Queen's said it is seeking a "renaissance" in how it communicates and does business, and held a conference Saturday aimed at pushing the process forward.

It's part of a nationwide renewed emphasis on patient safety sparked by an Institute of Medicine report two years ago, which estimated that medical errors kill as many as 98,000 hospitalized Americans a year. There are no figures for Hawai'i, but the state is not immune.

Experts say most errors — 90 percent or more — are the result of flaws in procedures or policy rather than a doctor's or nurse's mistake. And that means the problem can be fixed.

"We're taking this issue very seriously," said Rich Meiers, president of the Healthcare Association of Hawai'i, which represents all the state hospitals, as well as most nursing homes, hospice and home-care providers. "All of our facilities — and not just hospitals but our nursing homes, our home help agencies — are in on this."

The association is heading up a task force that began meeting in August to identify problems in patient safety in Hawai'i. Other hospitals are moving on the issue; St. Francis Medical Center held its own patient safety conference in October.

To learn, the healthcare industry is taking many of its cues from the aviation industry, which already has gone through its own growing pains in improving passenger safety.

Like the airline industry before it, the healthcare business must rid itself of the "blame culture," according to John Nance, a founding board member of the National Patient Safety Foundation at the American Medical Association. Nance, who also is an internationally recognized air safety analyst, was a keynote speaker at the Queen's conference.

"We have a system now that has all these tremendous penalties," he said. "In this blame culture, you're more focused on who you're going to fire, who you're going to suspend, who you're going to sanction rather than fixing the system."

Meiers said the healthcare business is looking at a reporting system used by the airline industry that allows employees to report their errors without fear of retribution.

"We're trying to develop a policy where, if somebody realizes a mistake has been made, they can come forward with it right away, they talk about it and they can do it without fear of punishment," he said.

Nancy McGuckin, executive director of the Hawai'i Nursing Association, and others say hospitals should be looking at their own cost-cutting as a source of unsafe care.

"I have grave concerns," said Arlene Meyers, president of the Hawai'i Coalition for Health and a practicing pediatrician. "I have noticed an erosion of quality of care in hospitals, and I believe the most important issue is because hospitals are having financial difficulty and are needing to engage in all kinds of cost-cutting activities. They have absolutely reduced the number of their well-qualified nursing staff."

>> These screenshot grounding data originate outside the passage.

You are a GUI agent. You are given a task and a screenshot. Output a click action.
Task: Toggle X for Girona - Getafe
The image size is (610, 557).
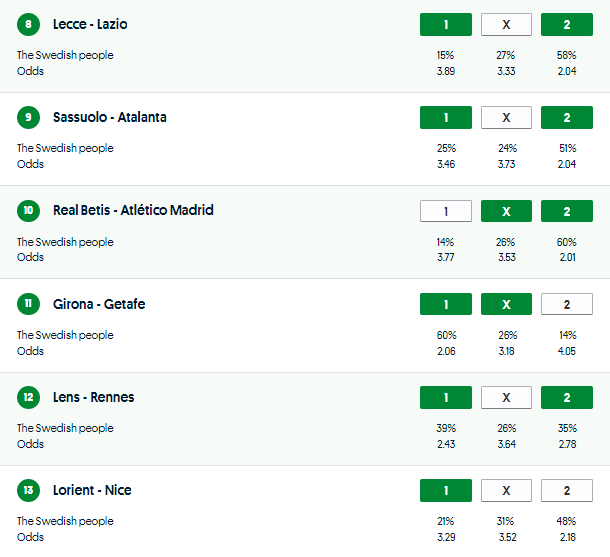[x=506, y=304]
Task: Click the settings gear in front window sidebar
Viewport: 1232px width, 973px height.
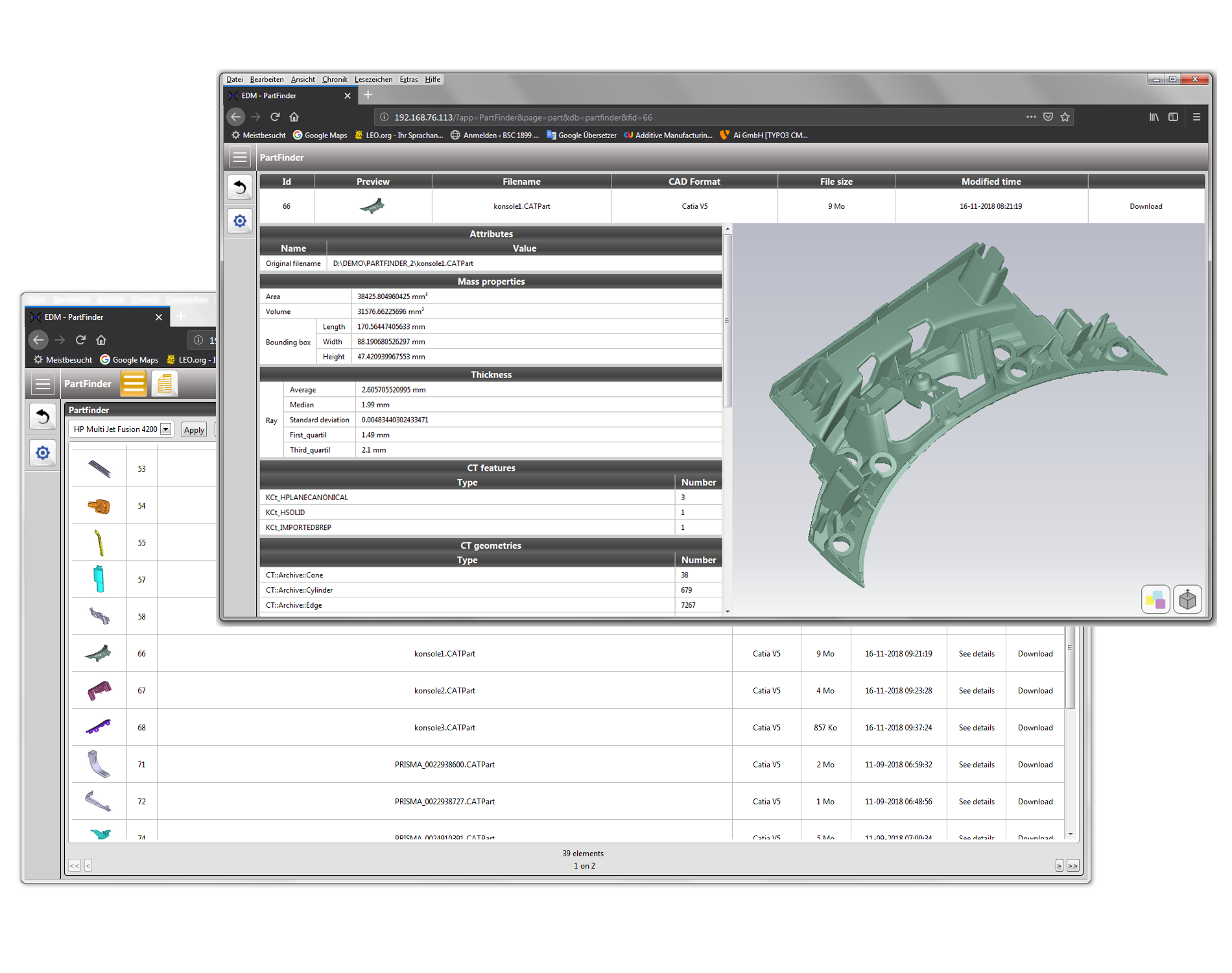Action: (240, 221)
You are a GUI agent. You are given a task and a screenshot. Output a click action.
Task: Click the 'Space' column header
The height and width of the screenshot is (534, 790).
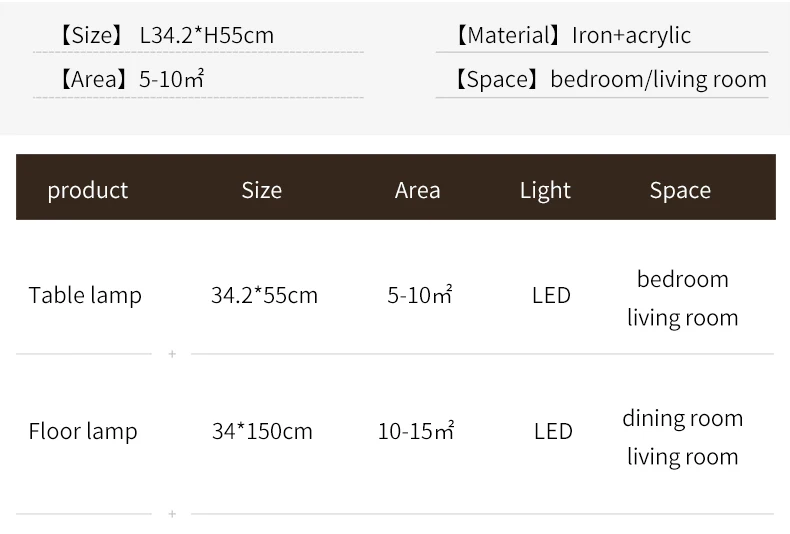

Meyers lays the blame for the decline in care at the door of the managed-care system. The hospitals themselves point to federal laws that have cut their incomes by slashing reimbursements. With shrinking budgets, hospitals have had to cut back on programs and staffing, raising concerns about patient safety.

Hawai'i nurses nearly walked the picket line two years ago over hospital plans to use untrained people to do nurses' work. The resulting contract with the state's biggest hospitals froze nurse-patient ratios, but McGuckin said nurses still must take care of more patients in less time and with fewer resources.

"I think they really need to be looking at getting the knowledgeable eyes and hands back to where they need to be and giving their professional staff enough time to make some good judgements," she said. "You can have all the medication systems that you want, but you still need an R.N. who can identify when a patient may or may not fall out of bed or be able to make good judgements on whether or not the physician made the appropriate medication order."

Meiers agrees the hospitals' money problems compound the issue of patient safety.

"You have to do the best you can, and as you run out of money, that's when you cut services like every hospital has done within the past year; that's when you cut people in order to survive," he said. "Obviously, the first thing you never want to compromise is patient safety. Once you do that, you lose your credibility, and dedicated health care professionals just aren't going to do that."